On the other side of the coin, when I allow other people to pursue me first, a number of things could end up happening. Not all of those outcomes are necessarily negative, but in knowing what my weaknesses are (ie. overthinking, caring too much, going down unproductive thought spirals, etc.), I realize that it's in my own power to either give a situation too much of my mental and emotional energy, or to just get lazy because I don't enjoy putting in the effort. I know what my growing pains were when I was younger... I know what my vices have been when it comes to how I show up for others. There are a lot of things in life I can't control. Sometimes, admitting that to myself is very difficult. It fuels this insecurity within me that makes me feel like my worthiness means nothing to the other person, and this puts on display my own lack of self-validation. 

Putting all of this into a simpler perspective, I feel as if the one thing I still struggle with is understanding how much worth I actually have. It's easy for me to lean on whatever vices or bad habits I can find, like perfectionism. Perfectionism has been both a coping mechanism and a defense mechanism for me over the years because it allows me to put on this face that says I feel good on the outside, but on the inside, I don't feel great at all. I realize that in saying all of this (not that the realization is new or anything), it's just easier for me to cover up my insecurities than it is for me to show up in a way that's real and unfiltered.
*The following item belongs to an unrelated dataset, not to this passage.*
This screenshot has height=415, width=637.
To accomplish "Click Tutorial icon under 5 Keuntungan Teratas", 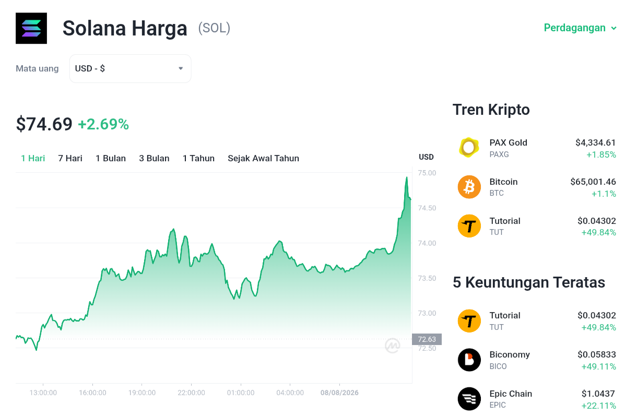I will 469,321.

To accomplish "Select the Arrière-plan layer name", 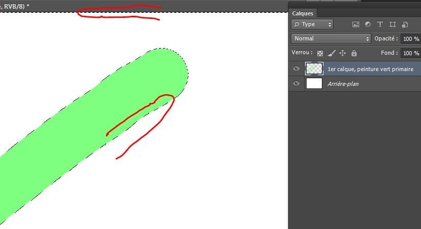I will (x=343, y=83).
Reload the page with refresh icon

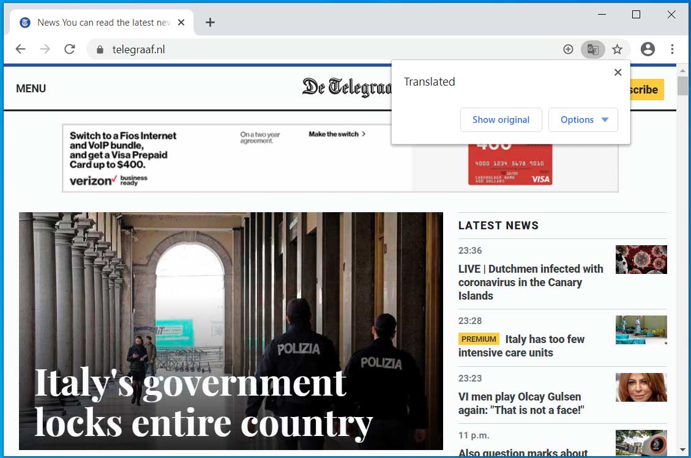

My fear of rejection and shy demeanor seems to stem from more than one cause. I know that I've faced rejection in the past; it isn't fun to experience. I know I've learned from these things, but having ADD and a learning disability doesn't make dealing with that process any easier. Trust requires a level of intimacy and vulnerability that can sometimes feel very scary. Eye contact takes a certain amount of comfort and confidence in one's innate abilities to participate with other people. Giving someone their full, undivided attention seems to take more effort because it means putting all other distractions on pause. People seem to be more comfortable in staying within their comfort zone because well, safety and security is what we instinctively become drawn to, but where's the fun in that? 
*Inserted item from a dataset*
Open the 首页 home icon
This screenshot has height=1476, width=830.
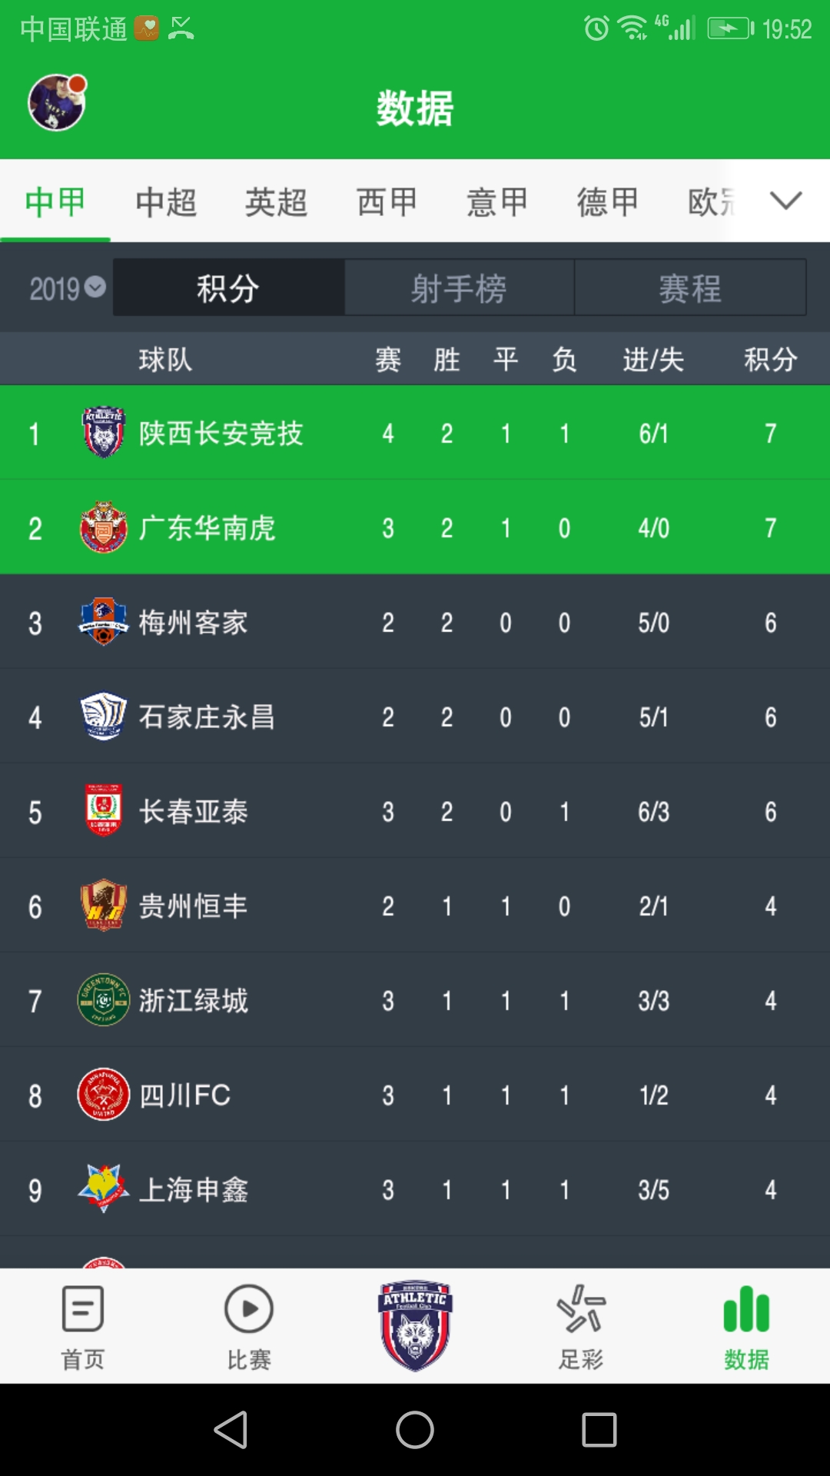coord(82,1308)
To wrap up this post, I guess what I judge or project comes from recognizing what humanity's flaws are on a general scale. I get that none of us are perfect, but sometimes, people need to be willing to expose more of their real selves instead of always putting on an act. You're honestly not going to lose much of anything by breaking down your walls. Love is all that people want at the end of the day, and the road to gaining that doesn't have to be achieved in a certain way with any rules or conditions.